The Metro Board of Directors will consider this month the above motion that asks for study of a number of upgrades to the Orange Line, including better traffic signal synchronization by the city of Los Angeles, using more articulated buses, building grade separations, the possibility of extending or connecting the line to Burbank, Glendale and Pasadena and an assessment of converting the line to light rail.
The key word in the above paragraph: “study.” This is NOT a funded project, nor is it in Metro’s long-range plan. The motion comes on the heels of Gov. Jerry Brown signing a bill earlier this month lifting the restriction on building rail along the Orange Line right-of-way (which, ironically, was once a Southern Pacific rail corridor).
An amendment by Board Member Pam O’Connor asked a broader — and crucial — question: what kind of process could be created to evaluate new projects to see if they merit being added to the agency’s long-range plan?

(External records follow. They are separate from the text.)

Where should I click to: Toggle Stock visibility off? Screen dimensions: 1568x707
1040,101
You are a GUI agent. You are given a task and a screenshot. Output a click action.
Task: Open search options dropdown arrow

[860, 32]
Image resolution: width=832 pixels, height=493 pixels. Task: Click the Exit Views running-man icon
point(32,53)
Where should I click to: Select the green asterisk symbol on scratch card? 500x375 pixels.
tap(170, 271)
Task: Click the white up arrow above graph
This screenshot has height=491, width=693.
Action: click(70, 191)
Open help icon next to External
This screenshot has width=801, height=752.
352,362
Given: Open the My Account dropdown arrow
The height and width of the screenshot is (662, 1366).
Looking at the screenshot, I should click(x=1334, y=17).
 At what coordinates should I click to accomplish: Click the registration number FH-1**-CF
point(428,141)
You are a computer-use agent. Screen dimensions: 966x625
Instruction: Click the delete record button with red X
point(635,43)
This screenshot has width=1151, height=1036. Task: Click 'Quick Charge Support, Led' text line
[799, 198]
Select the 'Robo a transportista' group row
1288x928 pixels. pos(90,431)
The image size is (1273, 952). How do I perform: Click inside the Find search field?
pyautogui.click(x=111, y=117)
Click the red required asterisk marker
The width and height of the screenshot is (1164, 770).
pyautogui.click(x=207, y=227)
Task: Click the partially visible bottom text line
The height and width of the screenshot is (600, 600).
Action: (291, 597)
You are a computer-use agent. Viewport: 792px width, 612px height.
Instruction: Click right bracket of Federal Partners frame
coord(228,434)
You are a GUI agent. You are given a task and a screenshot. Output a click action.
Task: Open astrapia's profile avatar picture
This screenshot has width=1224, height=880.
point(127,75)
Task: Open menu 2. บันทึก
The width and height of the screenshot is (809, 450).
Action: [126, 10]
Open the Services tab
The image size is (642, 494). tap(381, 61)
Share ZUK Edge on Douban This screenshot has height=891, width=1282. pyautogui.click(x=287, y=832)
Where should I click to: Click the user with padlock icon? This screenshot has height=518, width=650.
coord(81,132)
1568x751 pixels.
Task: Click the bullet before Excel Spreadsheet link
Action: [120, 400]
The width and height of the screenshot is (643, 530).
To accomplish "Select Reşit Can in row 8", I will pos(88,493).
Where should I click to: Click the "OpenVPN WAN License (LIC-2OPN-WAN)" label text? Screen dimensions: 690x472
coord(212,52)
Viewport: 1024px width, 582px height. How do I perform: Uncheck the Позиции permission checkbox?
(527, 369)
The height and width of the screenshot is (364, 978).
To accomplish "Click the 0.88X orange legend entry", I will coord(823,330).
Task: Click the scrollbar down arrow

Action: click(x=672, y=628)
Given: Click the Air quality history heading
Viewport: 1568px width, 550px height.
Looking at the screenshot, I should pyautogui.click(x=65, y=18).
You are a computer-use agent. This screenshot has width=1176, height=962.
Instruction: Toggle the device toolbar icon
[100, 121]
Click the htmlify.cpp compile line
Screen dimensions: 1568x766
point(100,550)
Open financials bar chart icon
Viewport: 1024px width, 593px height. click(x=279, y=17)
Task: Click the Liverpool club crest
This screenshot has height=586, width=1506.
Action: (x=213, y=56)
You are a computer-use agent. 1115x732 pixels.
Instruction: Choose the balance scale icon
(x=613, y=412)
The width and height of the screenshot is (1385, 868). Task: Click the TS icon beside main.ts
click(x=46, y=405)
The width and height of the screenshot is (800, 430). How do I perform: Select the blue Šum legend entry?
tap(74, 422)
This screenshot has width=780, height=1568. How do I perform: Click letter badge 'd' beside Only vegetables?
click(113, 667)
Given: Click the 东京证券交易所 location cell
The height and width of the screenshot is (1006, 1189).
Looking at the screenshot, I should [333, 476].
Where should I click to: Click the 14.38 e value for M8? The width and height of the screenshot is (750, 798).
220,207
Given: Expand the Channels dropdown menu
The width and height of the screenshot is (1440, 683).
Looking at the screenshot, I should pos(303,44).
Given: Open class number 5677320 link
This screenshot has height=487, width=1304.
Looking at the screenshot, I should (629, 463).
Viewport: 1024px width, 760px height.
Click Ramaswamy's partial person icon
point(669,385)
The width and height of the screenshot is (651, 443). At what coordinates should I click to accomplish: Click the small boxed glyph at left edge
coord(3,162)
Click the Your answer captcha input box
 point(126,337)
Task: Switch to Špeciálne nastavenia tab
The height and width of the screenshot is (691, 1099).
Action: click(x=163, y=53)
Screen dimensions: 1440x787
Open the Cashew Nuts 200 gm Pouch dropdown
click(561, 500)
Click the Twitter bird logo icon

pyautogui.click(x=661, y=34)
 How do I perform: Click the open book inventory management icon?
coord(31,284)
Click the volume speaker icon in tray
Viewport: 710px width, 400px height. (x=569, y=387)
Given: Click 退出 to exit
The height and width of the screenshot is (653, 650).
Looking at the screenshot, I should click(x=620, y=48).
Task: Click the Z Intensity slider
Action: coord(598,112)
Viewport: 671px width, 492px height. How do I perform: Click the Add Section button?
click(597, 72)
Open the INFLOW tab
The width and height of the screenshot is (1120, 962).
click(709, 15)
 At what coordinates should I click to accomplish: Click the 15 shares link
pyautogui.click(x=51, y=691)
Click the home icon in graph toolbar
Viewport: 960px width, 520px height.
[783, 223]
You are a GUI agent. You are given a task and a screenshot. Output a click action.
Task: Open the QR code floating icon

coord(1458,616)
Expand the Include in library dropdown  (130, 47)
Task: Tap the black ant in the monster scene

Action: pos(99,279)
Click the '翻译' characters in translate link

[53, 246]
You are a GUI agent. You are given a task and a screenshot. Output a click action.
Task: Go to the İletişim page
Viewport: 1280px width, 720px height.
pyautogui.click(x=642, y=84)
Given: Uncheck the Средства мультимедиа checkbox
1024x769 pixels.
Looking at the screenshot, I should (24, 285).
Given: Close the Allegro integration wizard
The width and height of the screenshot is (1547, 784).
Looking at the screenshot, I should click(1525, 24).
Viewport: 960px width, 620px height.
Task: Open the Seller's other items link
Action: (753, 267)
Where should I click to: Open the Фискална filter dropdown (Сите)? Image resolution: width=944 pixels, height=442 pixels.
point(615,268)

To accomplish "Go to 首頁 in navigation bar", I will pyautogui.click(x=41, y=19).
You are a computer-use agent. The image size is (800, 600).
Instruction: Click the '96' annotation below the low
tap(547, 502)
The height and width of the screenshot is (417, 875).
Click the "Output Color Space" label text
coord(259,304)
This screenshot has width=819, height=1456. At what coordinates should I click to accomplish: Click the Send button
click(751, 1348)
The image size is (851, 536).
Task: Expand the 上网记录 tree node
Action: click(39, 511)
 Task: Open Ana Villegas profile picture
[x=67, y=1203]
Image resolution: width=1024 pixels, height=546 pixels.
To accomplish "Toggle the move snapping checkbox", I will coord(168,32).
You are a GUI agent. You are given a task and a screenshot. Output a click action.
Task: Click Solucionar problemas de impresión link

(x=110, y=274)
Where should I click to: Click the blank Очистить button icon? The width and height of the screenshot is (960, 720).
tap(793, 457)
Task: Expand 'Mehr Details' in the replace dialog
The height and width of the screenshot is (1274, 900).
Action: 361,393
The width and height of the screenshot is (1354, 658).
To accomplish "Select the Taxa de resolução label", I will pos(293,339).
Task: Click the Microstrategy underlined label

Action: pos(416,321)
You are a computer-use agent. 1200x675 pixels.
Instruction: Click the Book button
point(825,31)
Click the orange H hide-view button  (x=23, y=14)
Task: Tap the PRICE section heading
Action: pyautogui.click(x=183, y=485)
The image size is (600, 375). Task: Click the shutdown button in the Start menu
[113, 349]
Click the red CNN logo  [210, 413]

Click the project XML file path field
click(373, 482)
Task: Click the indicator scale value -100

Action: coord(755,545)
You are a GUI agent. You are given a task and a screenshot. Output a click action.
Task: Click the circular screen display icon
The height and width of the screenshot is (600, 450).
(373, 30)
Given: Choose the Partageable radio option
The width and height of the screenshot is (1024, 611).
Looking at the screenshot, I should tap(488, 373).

The Board’s Planning Committee forwarded the motion and amendment without recommendation to the full Board of Directors to consider (the full Board meets next Thursday, July 24). As Board Member Zev Yaroslavsky said, the agency needs to figure out the best path forward for evaluating new transit projects so that the ones with the greatest impact are the ones that get built.
Metro CEO Art Leahy explained why that is important. Metro will soon be receiving a list of potential transportation projects from sub-regions in the county for inclusion in a possible ballot measure in 2016 to accelerate and/or build new transit projects by extending Measure R and/or some type of new tax (Measure R was a half-cent sales tax increase for 30 years and expires in mid-2039). Leahy said that it’s very likely that the list of projects will exceed what could be funded. And, thus, the list of projects will ultimately have to be narrowed.
In short, this motion is really about two things. The first is obviously seeking ways to improve the Orange Line, which has enjoyed very strong ridership since the first segment opened in 2005. The second is about the possible 2016 ballot measure and the Board trying to find a way to evaluate projects beyond a metric commonly used: political support.